:: DOCUMENT TEXT ::
- Born: Elizabeth Cavanna 24 Jun 1909 Camden, New Jersey
- Died: August 13, 2001 (aged 92) Vézelay, France
- Education: Douglass College
- Spouse(s): Edward T. Headley; George Russell Harrison
- Children: 1
- Writing career
- Years active: 1946–1980
- Genre: Young adult fiction

= Betty Cavanna =

American novelist (1909–2001)

Betty Cavanna (June 24, 1909 – August 13, 2001) was the author of popular teen romance novels, mysteries, and children's books for 45 years. She also wrote under the names Elizabeth Headley and Betsy Allen. She was nominated for the Edgar Award for Best Juvenile in 1970 and 1972.

==Personal life==

Cavanna had infantile paralysis when she was four years old, which left her unable to walk for several years. Later, she was able to walk with a steel brace. Her first job was on a Camden newspaper at age 12. Cavanna studied journalism at Douglass College, which is now part of Rutgers University. After college, she worked for a newspaper in Bayonne. Later, she worked in publicity and advertising for the Presbyterian Board of Christian Education in Philadelphia.

:: PROVIDED MATERIAL ::
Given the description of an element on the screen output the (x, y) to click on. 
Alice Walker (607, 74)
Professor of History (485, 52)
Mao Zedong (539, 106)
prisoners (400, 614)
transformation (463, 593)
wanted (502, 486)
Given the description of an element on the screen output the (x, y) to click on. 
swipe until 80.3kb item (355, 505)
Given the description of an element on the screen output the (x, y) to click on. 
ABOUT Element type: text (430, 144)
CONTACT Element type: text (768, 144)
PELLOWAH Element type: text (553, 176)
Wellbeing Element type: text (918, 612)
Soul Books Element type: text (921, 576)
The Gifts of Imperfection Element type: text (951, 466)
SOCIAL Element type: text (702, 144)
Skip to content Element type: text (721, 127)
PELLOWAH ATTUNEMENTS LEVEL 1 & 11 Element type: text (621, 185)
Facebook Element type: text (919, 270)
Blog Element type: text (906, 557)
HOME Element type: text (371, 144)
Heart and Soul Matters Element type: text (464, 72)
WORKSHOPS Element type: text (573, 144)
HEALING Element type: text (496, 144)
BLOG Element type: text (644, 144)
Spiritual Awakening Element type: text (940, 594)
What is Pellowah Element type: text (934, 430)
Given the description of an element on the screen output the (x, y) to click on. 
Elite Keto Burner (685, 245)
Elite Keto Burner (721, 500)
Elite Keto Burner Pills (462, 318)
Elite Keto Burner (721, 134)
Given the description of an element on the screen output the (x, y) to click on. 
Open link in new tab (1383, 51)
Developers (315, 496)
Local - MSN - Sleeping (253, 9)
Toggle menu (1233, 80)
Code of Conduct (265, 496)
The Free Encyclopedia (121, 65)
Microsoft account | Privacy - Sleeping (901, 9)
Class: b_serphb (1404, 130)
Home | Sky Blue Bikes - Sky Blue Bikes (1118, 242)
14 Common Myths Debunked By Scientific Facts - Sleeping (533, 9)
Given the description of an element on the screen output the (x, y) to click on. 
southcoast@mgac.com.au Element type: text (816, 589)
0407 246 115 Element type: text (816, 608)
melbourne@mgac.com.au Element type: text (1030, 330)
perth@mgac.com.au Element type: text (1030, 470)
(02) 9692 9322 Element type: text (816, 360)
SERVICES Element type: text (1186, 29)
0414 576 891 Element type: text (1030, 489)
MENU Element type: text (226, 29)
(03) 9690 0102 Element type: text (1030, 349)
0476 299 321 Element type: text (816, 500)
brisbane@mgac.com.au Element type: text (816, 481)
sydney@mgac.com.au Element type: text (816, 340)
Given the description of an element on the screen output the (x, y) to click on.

:: TASK REQUIREMENTS ::
#1 From the text on Betty Cavanna above, list every workplace where the "Personal life" section says she held a job.
#2 Please duplicate everything in the text on Betty Cavanna from "- Born: Elizabeth" down to "American novelist (1909–2001)".

:: OUTPUTS BY TASK ::
#1
- A Camden newspaper
- A newspaper in Bayonne
- The Presbyterian Board of Christian Education in Philadelphia

#2
- Born: Elizabeth Cavanna 24 Jun 1909 Camden, New Jersey
- Died: August 13, 2001 (aged 92) Vézelay, France
- Education: Douglass College
- Spouse(s): Edward T. Headley; George Russell Harrison
- Children: 1
- Writing career
- Years active: 1946–1980
- Genre: Young adult fiction

= Betty Cavanna =

American novelist (1909–2001)